Originally posted on screwdriver.cd
Screwdriver is a scalable CI/CD solution which uses Kubernetes to manage user builds. Screwdriver build workers interfaces with Kubernetes using either “executor-k8s” or “executor-k8s-vm” depending on required build isolation.
executor-k8s runs builds directly as Kubernetes pods while executor-k8s-vm uses HyperContainers along with Kubernetes for stricter build isolation with containerized Virtual Machines (VMs). This setup was ideal for running builds in an isolated, ephemeral, and lightweight environment.
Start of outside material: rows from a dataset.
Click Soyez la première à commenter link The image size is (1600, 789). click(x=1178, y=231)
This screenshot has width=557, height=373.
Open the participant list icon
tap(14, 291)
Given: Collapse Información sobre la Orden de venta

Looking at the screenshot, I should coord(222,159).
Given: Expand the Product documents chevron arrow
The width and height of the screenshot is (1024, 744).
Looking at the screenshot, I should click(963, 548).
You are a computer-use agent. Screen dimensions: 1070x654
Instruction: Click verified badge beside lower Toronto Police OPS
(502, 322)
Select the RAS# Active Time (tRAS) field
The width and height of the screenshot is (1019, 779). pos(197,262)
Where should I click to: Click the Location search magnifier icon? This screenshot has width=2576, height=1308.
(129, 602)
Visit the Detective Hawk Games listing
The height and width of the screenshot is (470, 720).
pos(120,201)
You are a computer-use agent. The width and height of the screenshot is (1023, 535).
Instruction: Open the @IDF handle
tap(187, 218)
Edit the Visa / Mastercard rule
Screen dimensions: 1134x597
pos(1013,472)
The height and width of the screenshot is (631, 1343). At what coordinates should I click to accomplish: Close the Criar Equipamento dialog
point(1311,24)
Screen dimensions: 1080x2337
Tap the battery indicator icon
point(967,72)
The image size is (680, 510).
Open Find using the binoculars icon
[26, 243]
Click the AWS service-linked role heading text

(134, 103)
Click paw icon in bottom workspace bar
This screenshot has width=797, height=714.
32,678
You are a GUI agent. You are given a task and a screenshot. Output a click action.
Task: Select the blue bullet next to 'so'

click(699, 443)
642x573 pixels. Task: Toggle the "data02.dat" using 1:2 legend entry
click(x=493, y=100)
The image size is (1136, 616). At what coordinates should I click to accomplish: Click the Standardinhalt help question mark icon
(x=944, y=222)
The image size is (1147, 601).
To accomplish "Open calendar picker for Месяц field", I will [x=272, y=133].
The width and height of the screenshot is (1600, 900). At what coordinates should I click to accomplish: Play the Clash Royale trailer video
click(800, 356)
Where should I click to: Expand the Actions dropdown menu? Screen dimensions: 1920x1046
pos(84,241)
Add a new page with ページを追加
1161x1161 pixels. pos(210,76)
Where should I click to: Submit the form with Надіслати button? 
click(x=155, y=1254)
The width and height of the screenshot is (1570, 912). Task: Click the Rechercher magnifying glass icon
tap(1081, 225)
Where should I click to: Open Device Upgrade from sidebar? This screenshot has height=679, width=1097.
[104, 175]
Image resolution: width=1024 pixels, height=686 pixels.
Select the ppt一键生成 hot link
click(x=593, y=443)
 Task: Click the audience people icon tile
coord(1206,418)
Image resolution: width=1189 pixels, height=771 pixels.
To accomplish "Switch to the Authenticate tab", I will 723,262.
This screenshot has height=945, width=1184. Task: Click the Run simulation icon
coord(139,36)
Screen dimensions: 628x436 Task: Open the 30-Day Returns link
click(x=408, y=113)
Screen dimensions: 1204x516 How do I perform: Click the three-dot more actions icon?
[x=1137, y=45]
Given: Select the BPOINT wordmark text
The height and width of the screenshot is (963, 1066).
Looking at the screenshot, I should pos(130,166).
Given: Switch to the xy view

However, HyperContainer is now deprecated, has no support, is based on an older Docker runtime and it also required non-native Kubernetes setup for build execution. Therefore, it was time to find a new solution.
Why Kata Containers?
Kata Containers is an open-source project and community that builds a standard implementation of lightweight virtual machines (VMs) that perform like containers, but provide the workload isolation and security advantages of VMs. It combines the benefits of using a hypervisor, such as enhanced security, along with container orchestration capabilities provided by Kubernetes. It is the same team behind HyperD where they successfully merged the best parts of Intel Clear Containers with Hyper.sh RunV. As a Kubernetes runtime, Kata enables us to deprecate executor-k8s-vm and use executor-k8s exclusively for all Kubernetes based builds.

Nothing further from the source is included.